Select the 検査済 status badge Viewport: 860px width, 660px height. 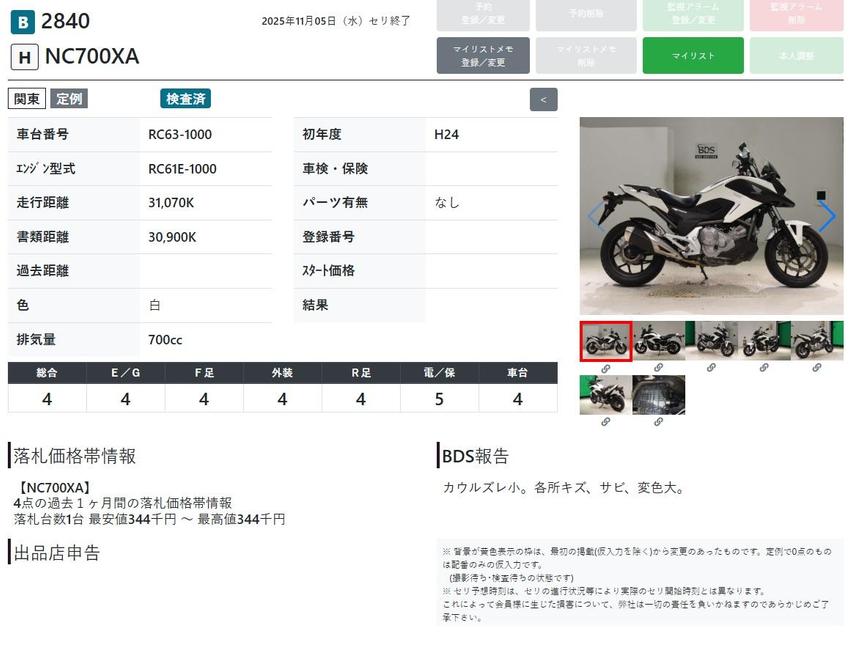tap(185, 99)
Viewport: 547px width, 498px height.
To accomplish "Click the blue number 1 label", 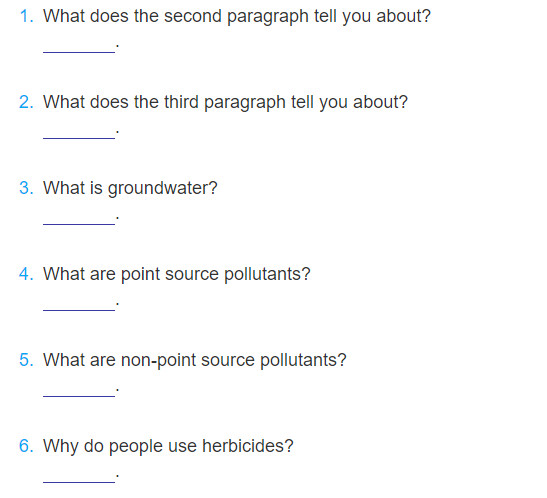I will click(27, 16).
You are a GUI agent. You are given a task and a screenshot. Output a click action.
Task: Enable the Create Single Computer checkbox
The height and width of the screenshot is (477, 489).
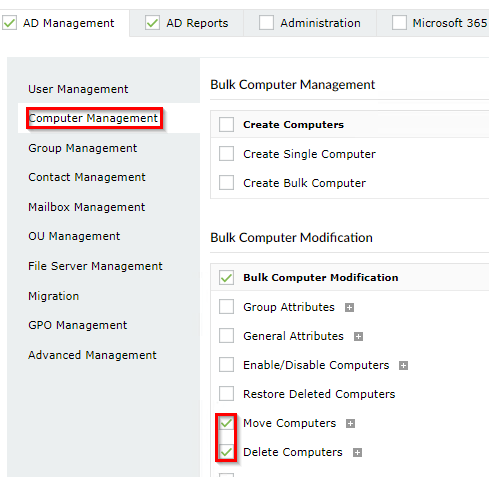[226, 154]
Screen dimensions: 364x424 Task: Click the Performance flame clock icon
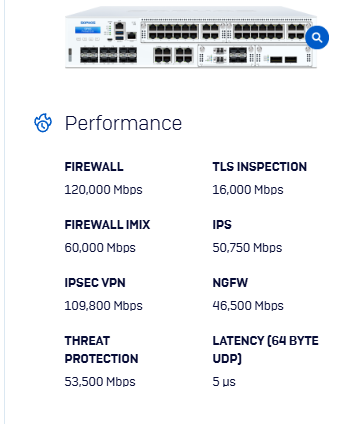pos(43,123)
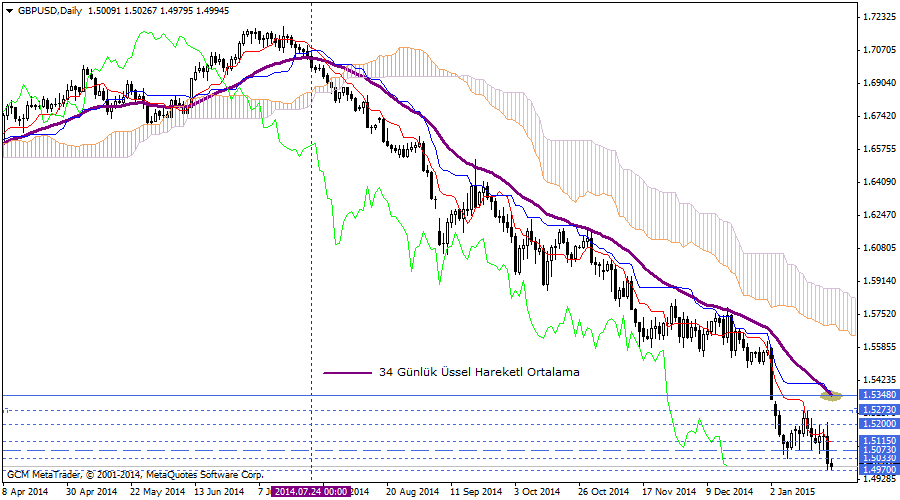
Task: Click the 1.60800 price scale value
Action: 878,248
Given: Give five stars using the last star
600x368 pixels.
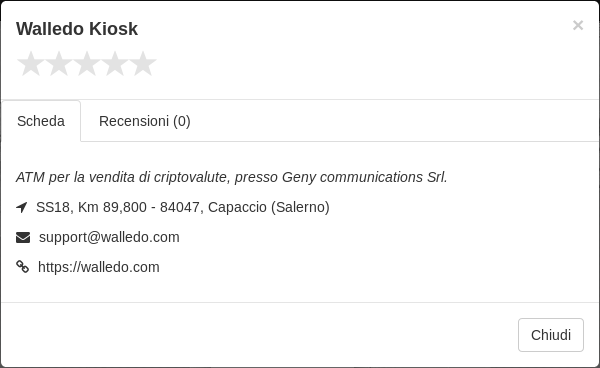Looking at the screenshot, I should coord(143,64).
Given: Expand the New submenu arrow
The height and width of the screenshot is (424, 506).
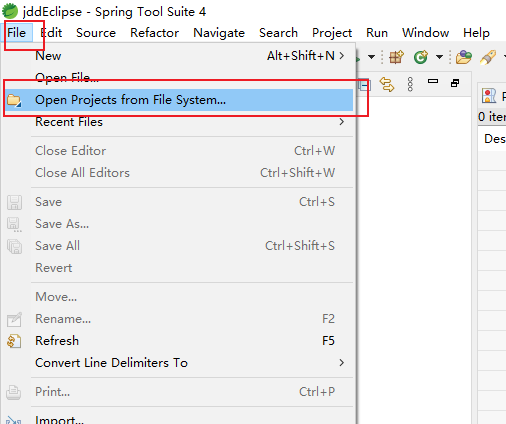Looking at the screenshot, I should pyautogui.click(x=342, y=55).
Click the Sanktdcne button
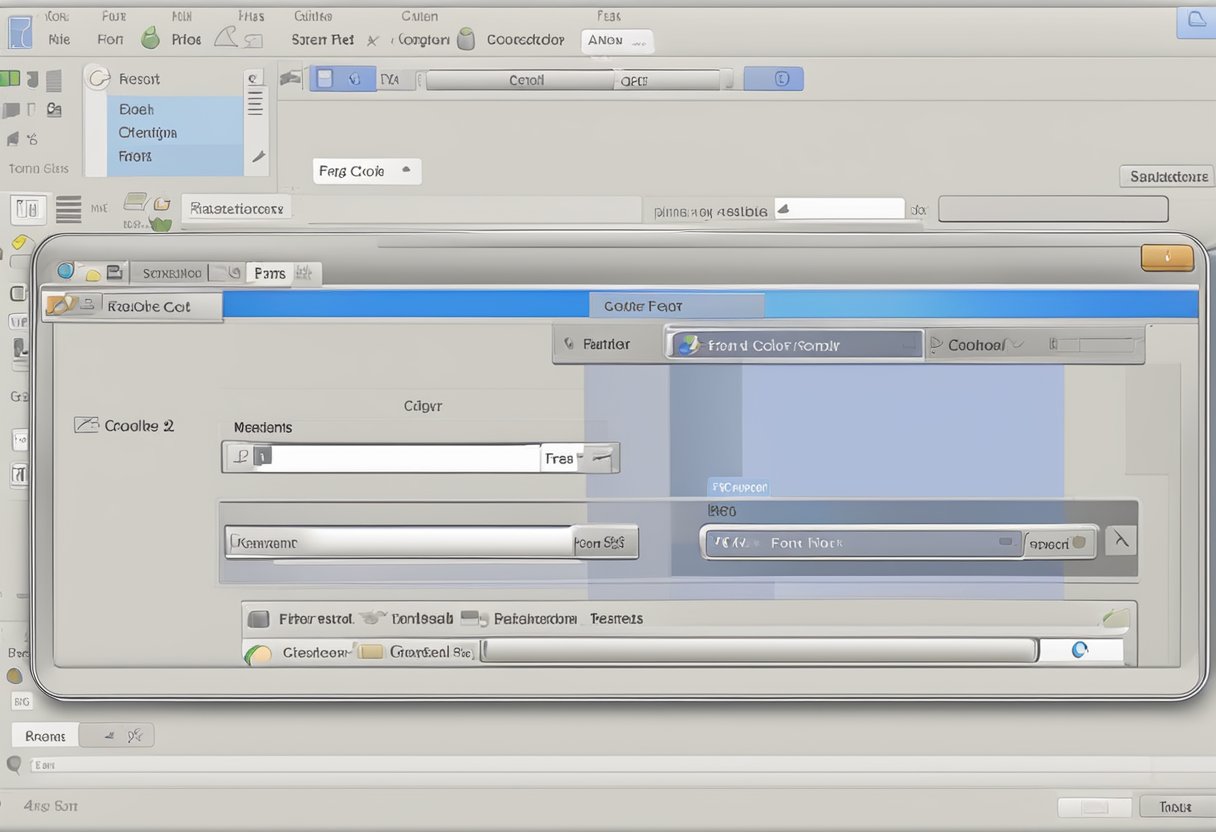The image size is (1216, 832). point(1166,176)
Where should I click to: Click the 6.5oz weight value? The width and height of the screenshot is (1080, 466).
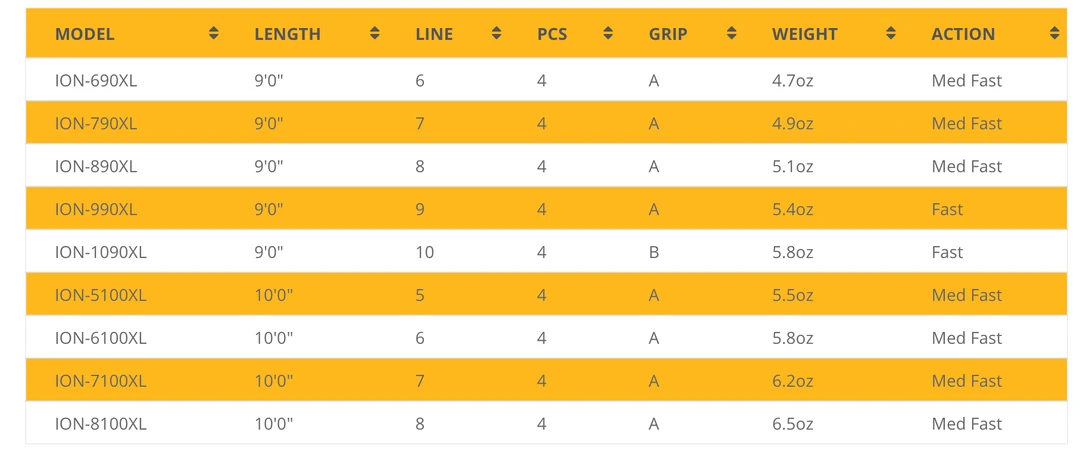click(792, 425)
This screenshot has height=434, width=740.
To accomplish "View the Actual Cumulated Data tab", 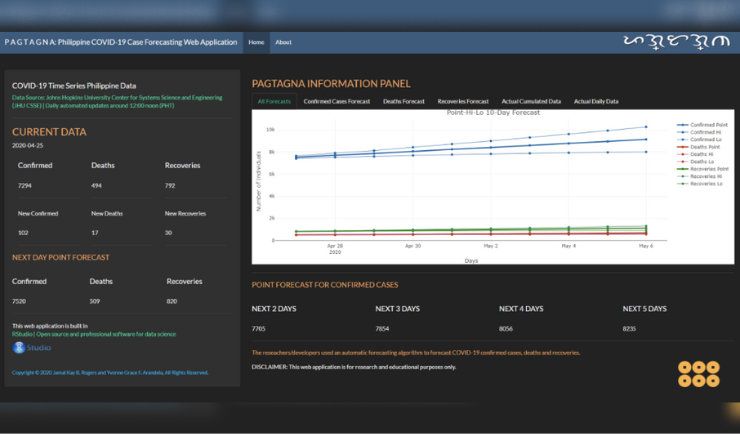I will pyautogui.click(x=531, y=102).
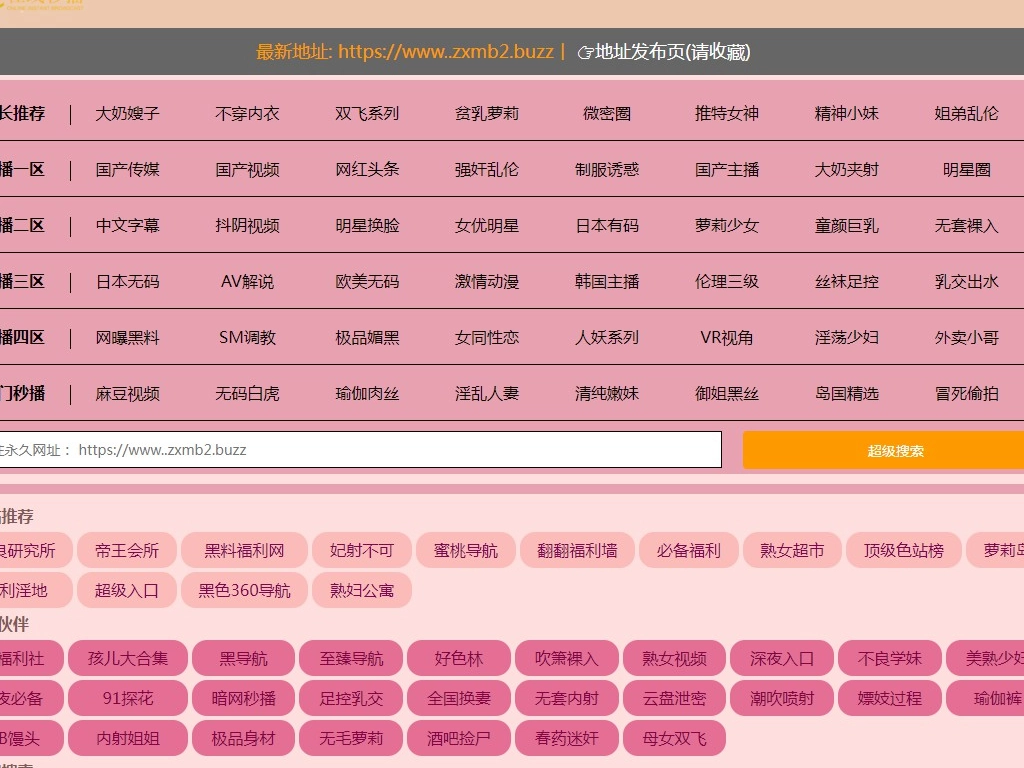This screenshot has height=768, width=1024.
Task: Click the permanent URL input field
Action: tap(360, 449)
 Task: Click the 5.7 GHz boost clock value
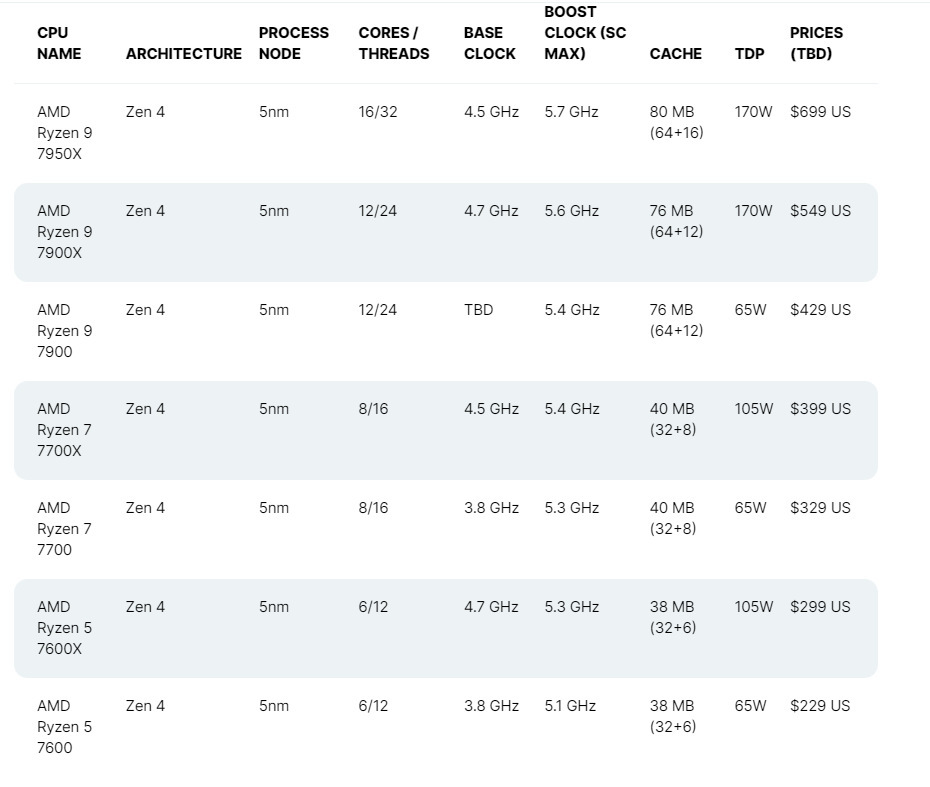point(571,112)
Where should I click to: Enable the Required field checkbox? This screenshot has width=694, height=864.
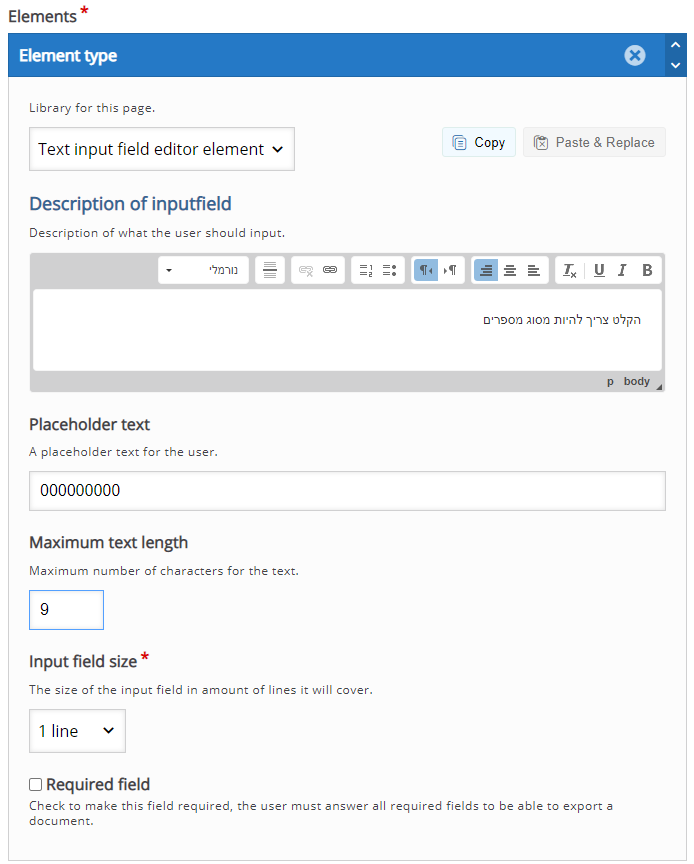click(36, 785)
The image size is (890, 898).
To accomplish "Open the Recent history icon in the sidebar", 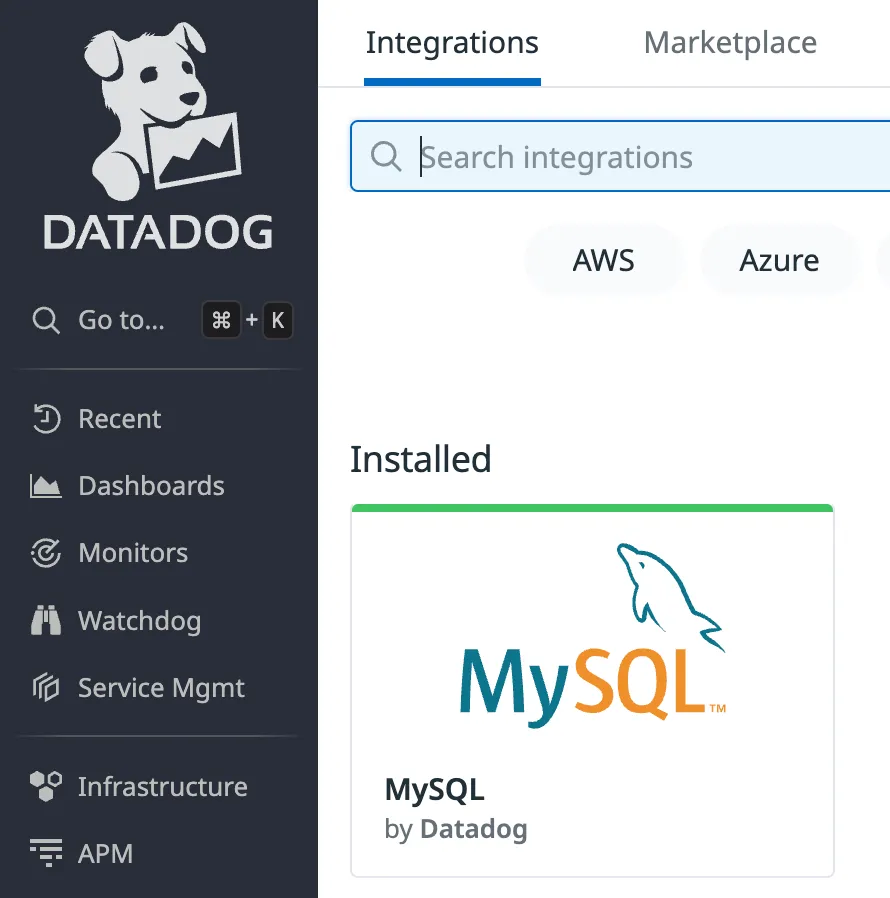I will [46, 419].
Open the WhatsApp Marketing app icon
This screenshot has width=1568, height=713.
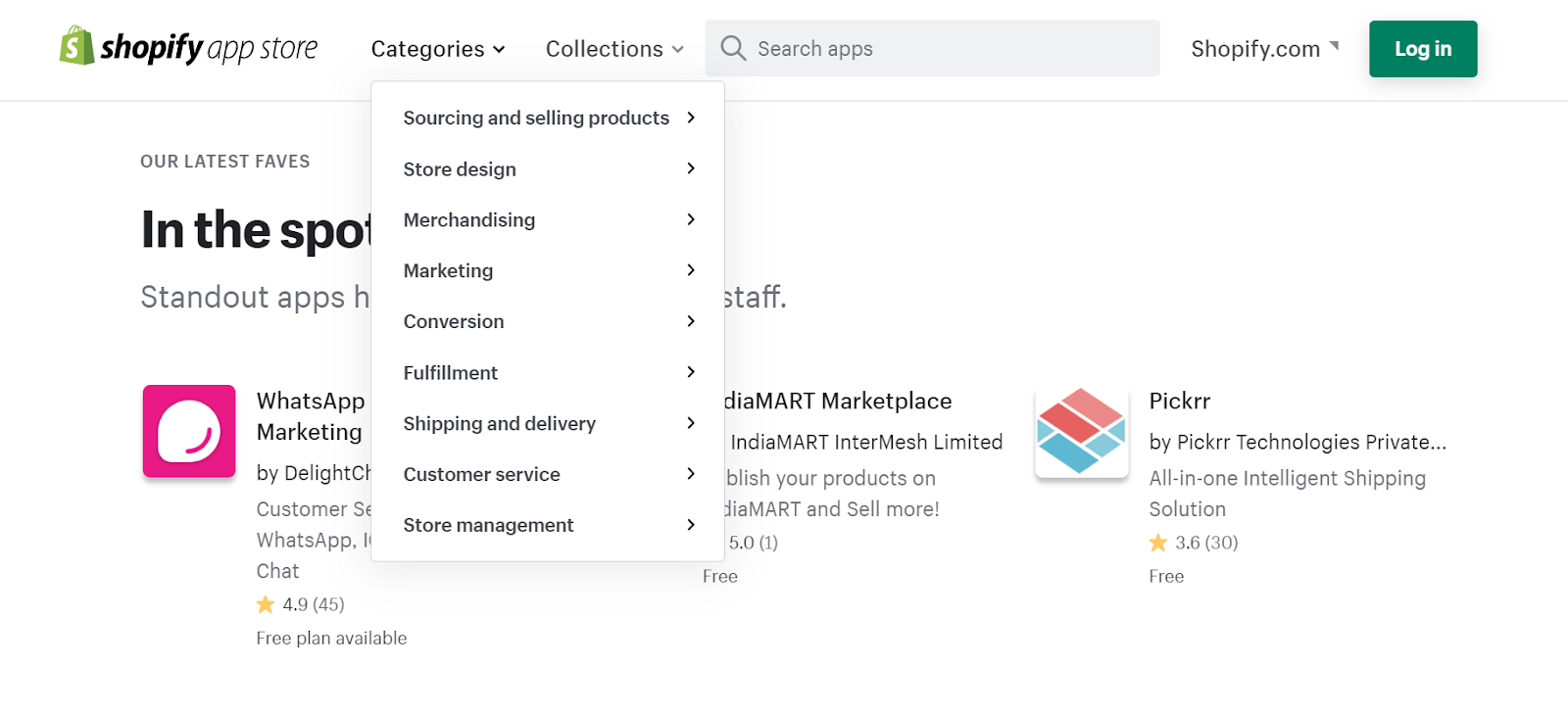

Work to complete:
Only one stretch of the listing above is to be duplicated: the lines from the one containing "Given: Give five stars using the last star" through the one containing "This screenshot has height=434, width=740.", both included. Copy them exactly, minus the pictures.

The answer:
Given: Give five stars using the last star
600x368 pixels.
Looking at the screenshot, I should coord(143,64).
Given: Expand the New submenu arrow
The height and width of the screenshot is (424, 506).
Looking at the screenshot, I should pyautogui.click(x=342, y=55).
Click the Sanktdcne button
The image size is (1216, 832). point(1166,176)
Where should I click to: Click the 6.5oz weight value? The width and height of the screenshot is (1080, 466).
click(792, 425)
This screenshot has height=434, width=740.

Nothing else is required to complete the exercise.